**Task goal**
Write out nothing but the lines from the one containing "Click the yellow" through the last line below, both included, and without the pictures.

**Data to use**
# # #
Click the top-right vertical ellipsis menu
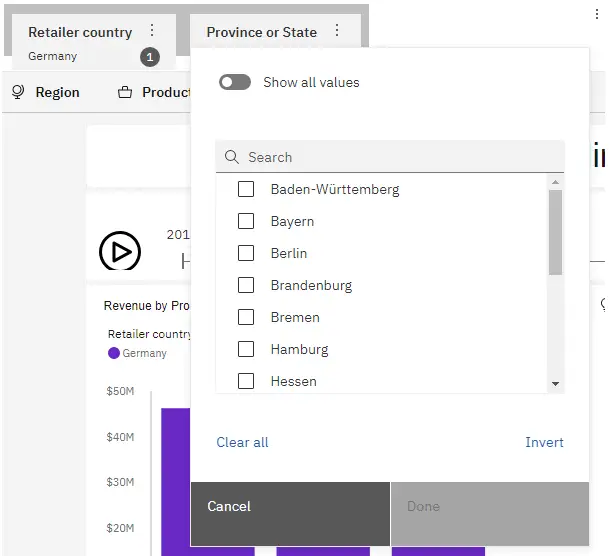The width and height of the screenshot is (610, 556). pyautogui.click(x=597, y=14)
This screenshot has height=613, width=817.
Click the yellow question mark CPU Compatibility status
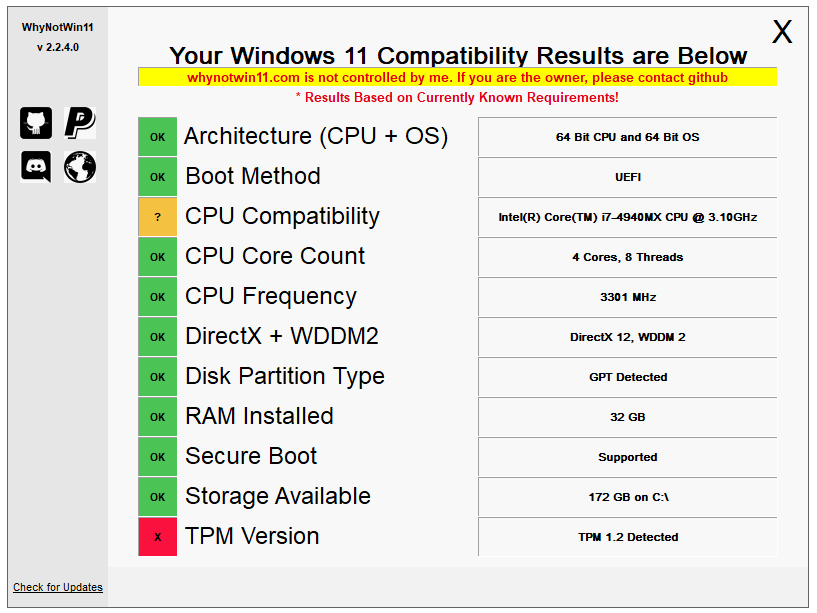pos(157,217)
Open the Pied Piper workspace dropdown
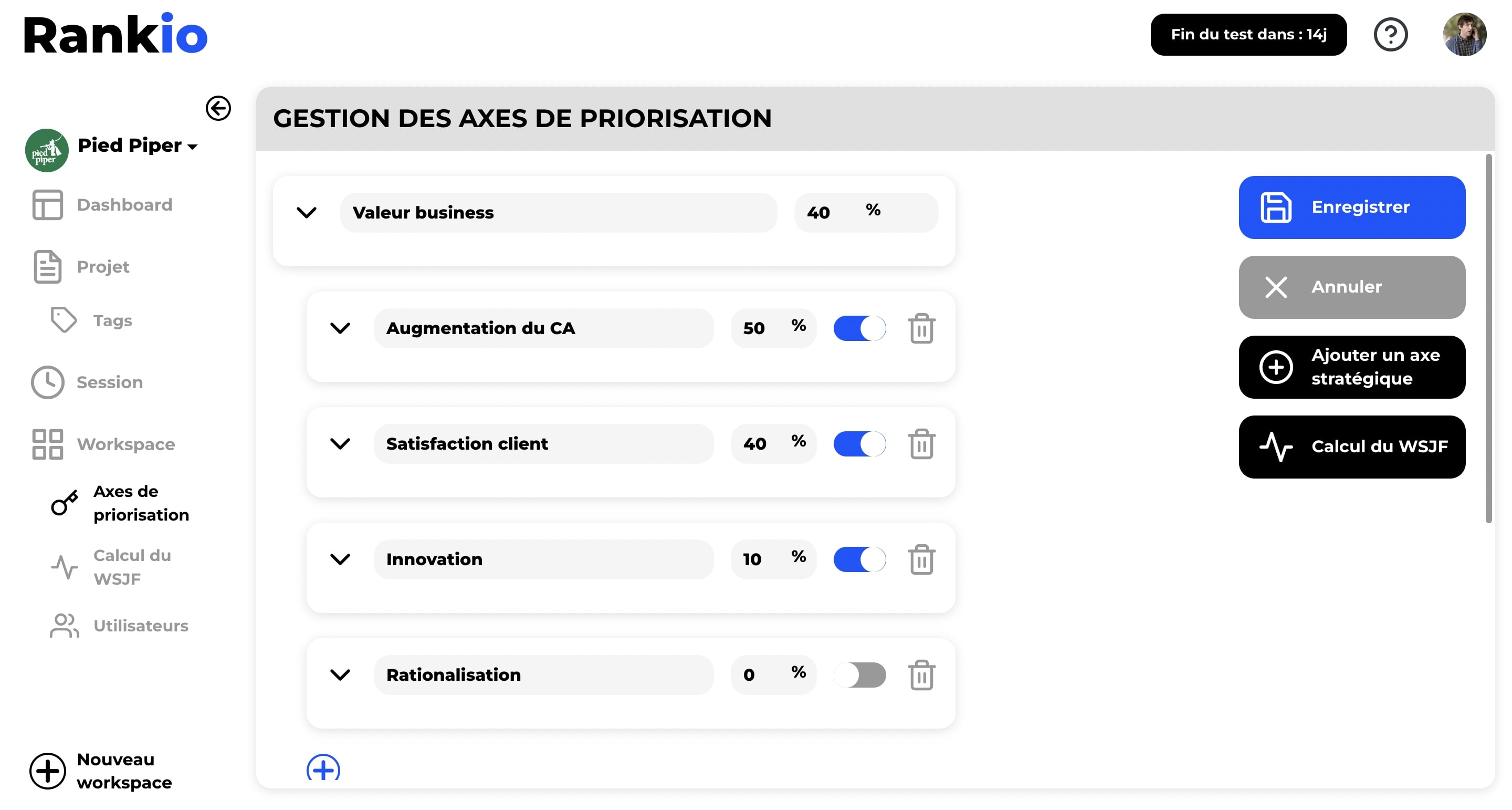The image size is (1512, 810). [138, 146]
# # #
**Answer to this task**
Click the yellow question mark CPU Compatibility status
pos(157,217)
Open the Pied Piper workspace dropdown
The image size is (1512, 810). [138, 146]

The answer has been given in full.